Following this same train of thought, in Chapter 4 Golestaneh describes a remarkable act of active forgetting after the municipal government of Isfahan demolished a shrine for Sufi gathering at Takhteh-Foulad (the steel throne), an open-air cemetery at the heart of the city. Although some Sufis continue to lament the destruction, others seem to have embarked on a journey of willful amnesia. The way this amnesia manifests itself is worth noting. “No, you must be mistaken. There was no tomb there,” one said when being interviewed (p. 149). Another stated, point-blank, that “there was never any building in Takhteh-Foulad” (p. 149). By Golestaneh's own admission these are awkward moments in fieldwork. They are moments of arrest in the sense of hindering further inquiries, but also, by not offering a verbal explication, the interlocutors leave space for contending conjectures, all equally plausible: Did the anthropologist use the wrong word to refer to the demolished building and cause confusion by doing so? Are the Sufis in question so traumatized by the experience their minds have blocked out the memories altogether? Or have they been so terrorized they feel uncomfortable sharing their thoughts with an outsider anthropologist? Or, perhaps, as Golestaneh argues in the book, they are involved in an act of resistance in which, by deliberately forgetting and thereby overcoming the trauma, they are able to rebuild a continuity on the spiritual level in which the razing of a material shrine in no way interrupts their mystical pursuit. All of these are conceivable scenarios, and all of them may have been present simultaneously among the Sufis involved.

In the last chapter, Golestaneh turns her attention to the use of sound among young Sufis.

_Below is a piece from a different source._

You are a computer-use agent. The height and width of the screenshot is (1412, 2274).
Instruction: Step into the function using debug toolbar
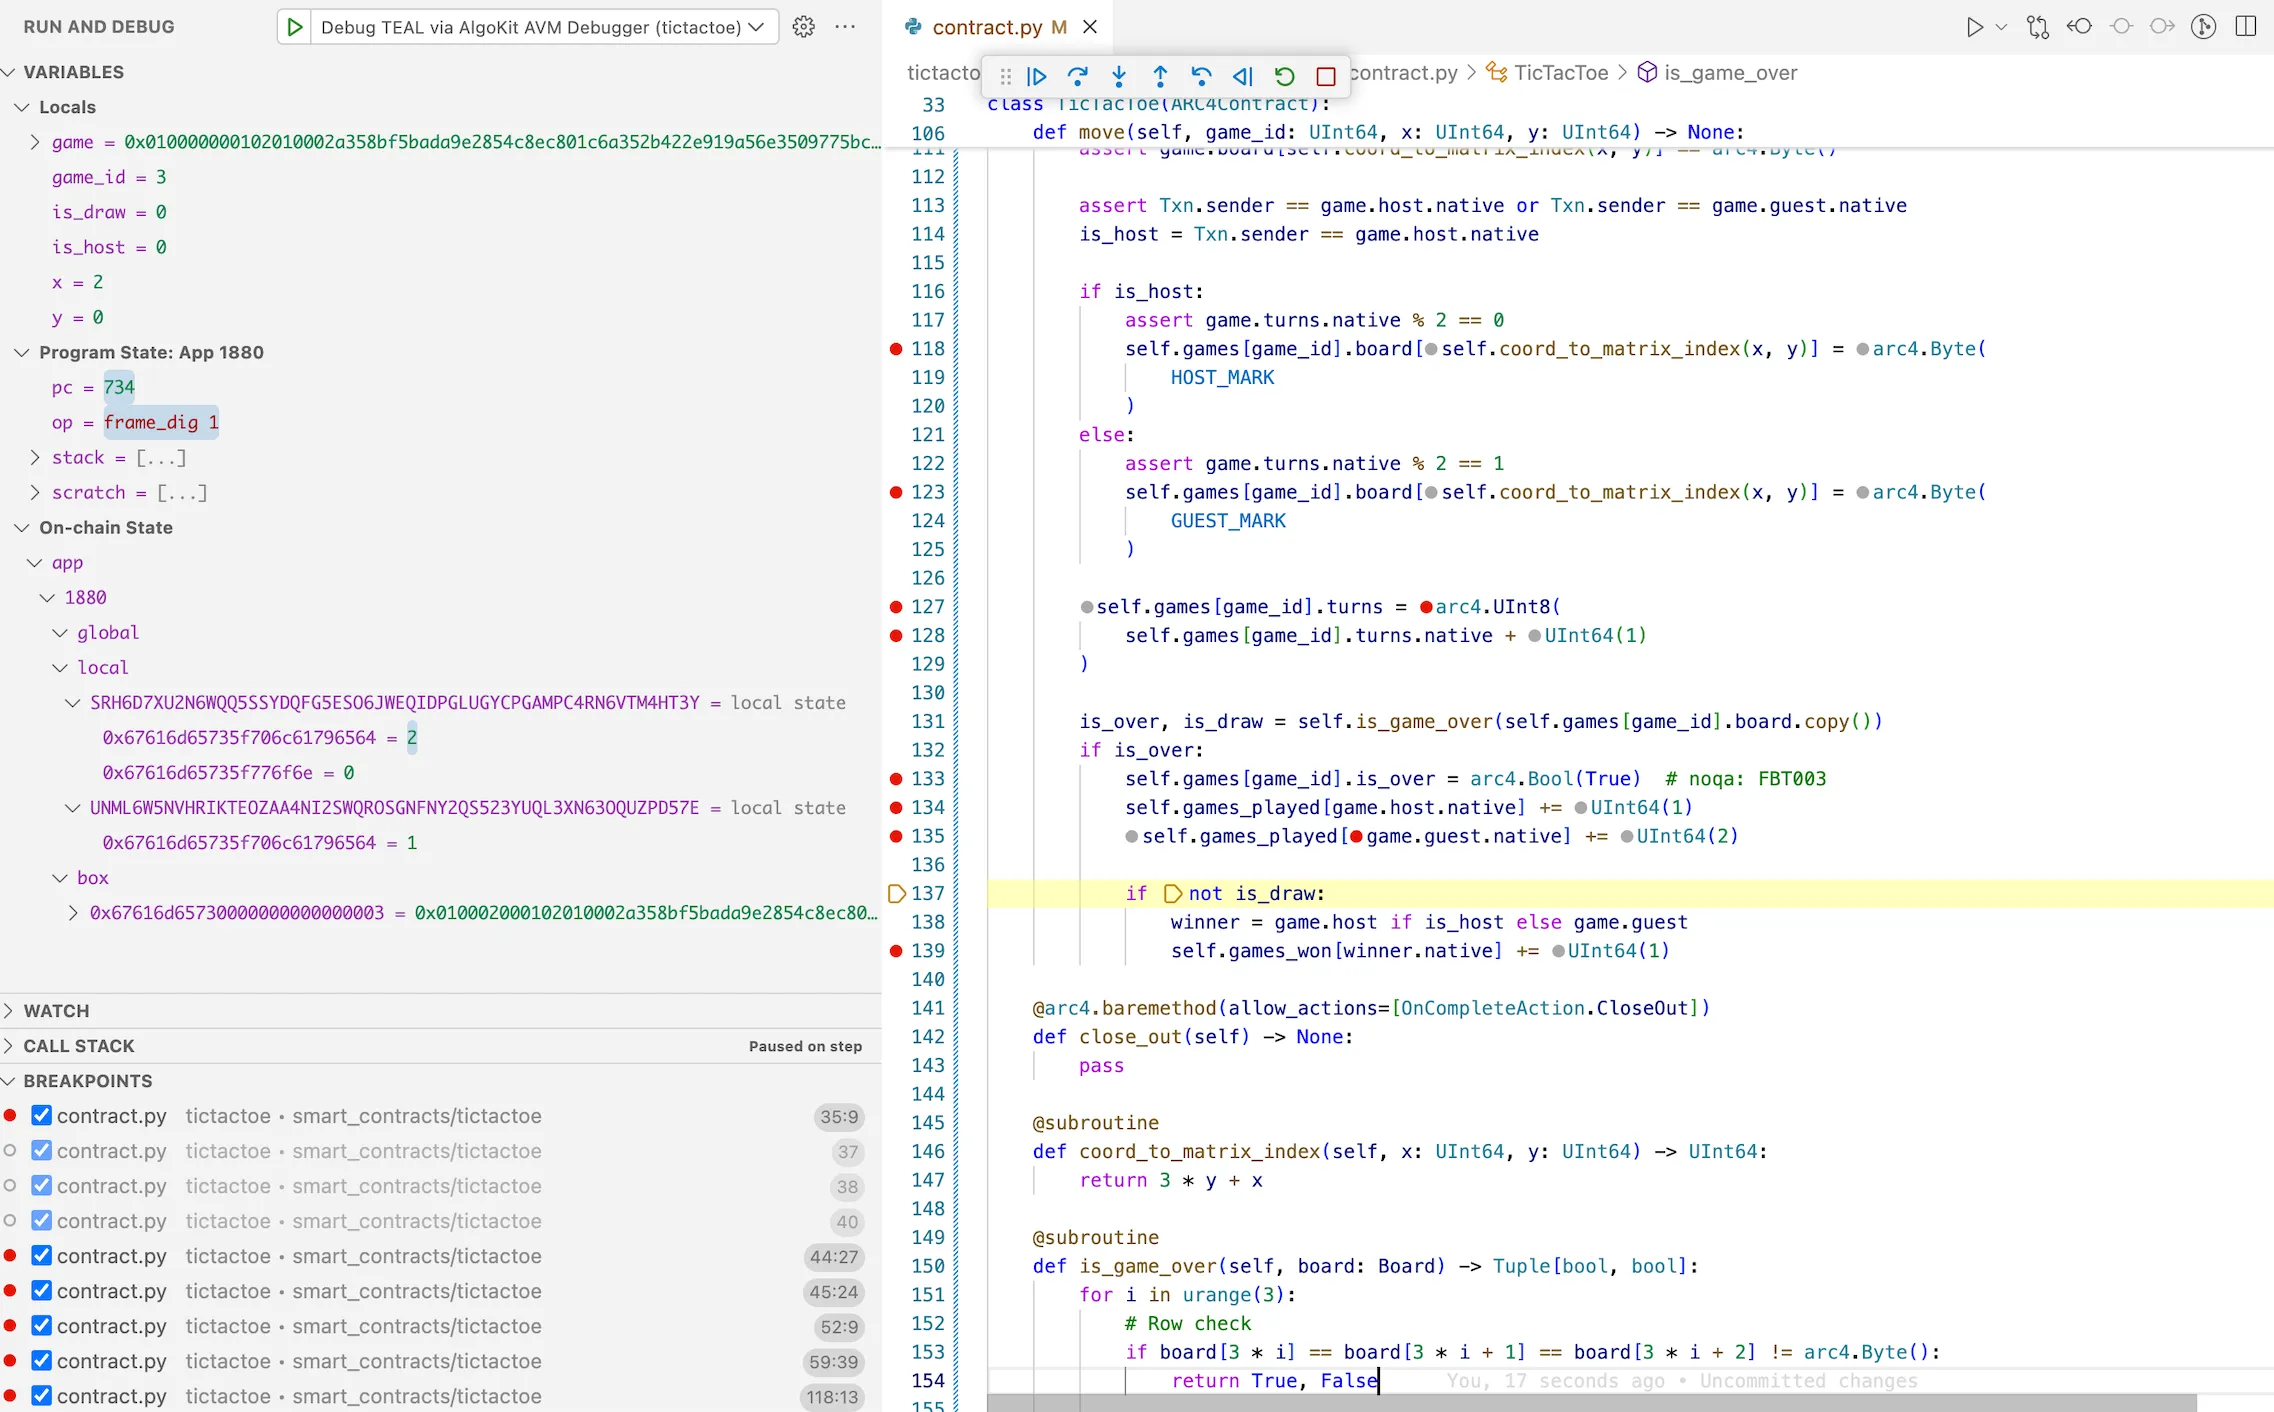coord(1118,76)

With characteristic subtlety and the tenderness of a poet she describes how the hosts of a Sufi gathering gently tap on a daf (frame drum) to produce music just loud enough to guide interested participants to their destination without soliciting excessive attention from other passersby, or unwanted interference from the government. The gentle rhythm acts like the wafting scent of incense to draw the seekers of mystical truth to the warm embrace of poetry and zikr. Golestaneh's writing throughout the book is lucid and effective, frequently poetic. The book is heavily descriptive and does a wonderful job dissecting the nuances of the many interviews it cites. Unknowing and the Everyday is a solid piece of scholarship; it also can be considered a beautifully crafted memoir of a wandering Sufi of an academic, lost in the charmingly mystical landscape of contemporary Isfahan.